It’s been a long day, sitting at the Union drinking my soy-whiskey, looking at my beat up and scabbed knuckles while holding the cheap plastic glass, wondering how I got here. It was only a few years back I was on an elite SAS team, doing black ops to make the world a safer place, now I am halfway across the world and can’t even hold down a job at the Seattle docks hauling cargo around. At least this last job lasted me a few months. Even made a good friend over there, Don, to bad he couldn’t do anything about saving my fate there. I sealed that myself when I blacked out one night and came too with two on my co-workers beaten senseless and blood all over my fists. I keep telling myself they must have done something to deserve being beaten within an inch of their lives. I have to believe that. I am not a monster.
That was last week and this is this week. I got 416 Nuyen to my name and some flea ridden rat trap apartment around the corner I was smart enough to pre-pay for a few months. I need money. I got a kid, a daughter, If I am lucky I get to spend an hour with her every few weeks, her Mom hates me, I don’t blame her, she had no idea what she was marrying when she married an SAS solider. She had no idea just how fragile the human mind could be and how much I would change when the service augmented my body slowly seperating my soul from this worldly flesh. Some Ops went bad too and when the PTSD hit me like a freight train, she couldn’t handle the nightmares and black outs, and I couldn’t live with myself if something happened to her or little Natasha during one of these episodes. She showed me the door, and I left knowing it was for the best. I don’t deserve a quiet life in a nice gated community with a loving family, not after all the things I have done in the name of my country, not after the things I have seen and more importantly, choose not to see.

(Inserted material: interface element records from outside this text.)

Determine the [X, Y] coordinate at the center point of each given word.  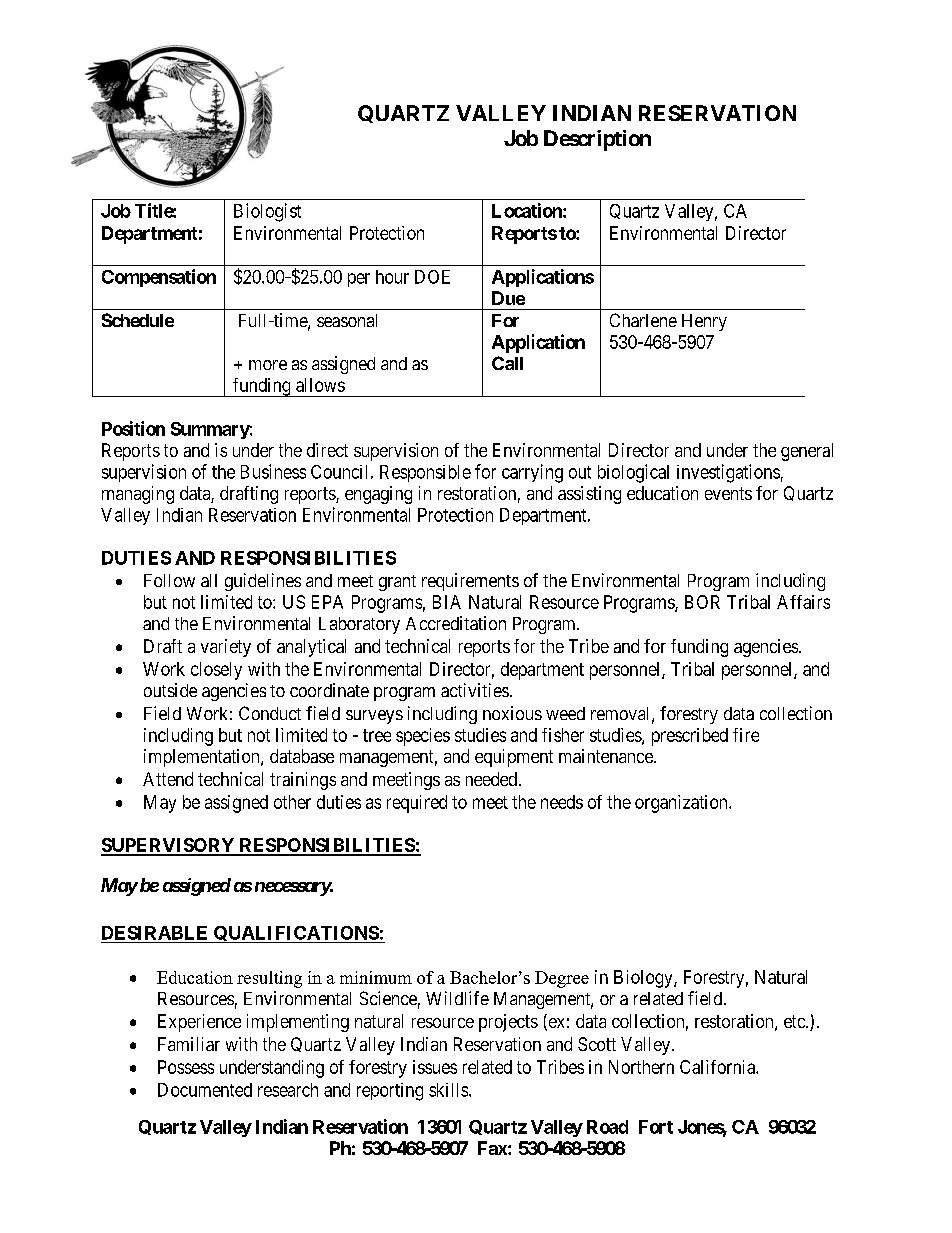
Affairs [803, 602]
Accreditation [456, 623]
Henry [704, 322]
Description [597, 140]
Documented [205, 1090]
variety [226, 648]
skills [449, 1090]
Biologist [267, 212]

I need money, the soy-whiskey must have me repeating myself. I put out some feelers to some people in the hood I know, they hooked me up to some low level fixer, Jen Quick, she can get guys like me, guys with no real skills besides…well you know…some cash, so I can live, so I can see my daughter for another hour in 2 weeks, so I can try to piece my shattered life back together. Then again, guys like me never do get out of tis black hole. But dammit if I don’t try.
I’m on my second Soy-Whis when my commlink chirps. Its Jen. She says she has a job, it pays so I didn’t ask for details, I am in. I am to meet my new team 6pm.
By 7pm I am a new man, I am Viking and I am a Shadowrunner.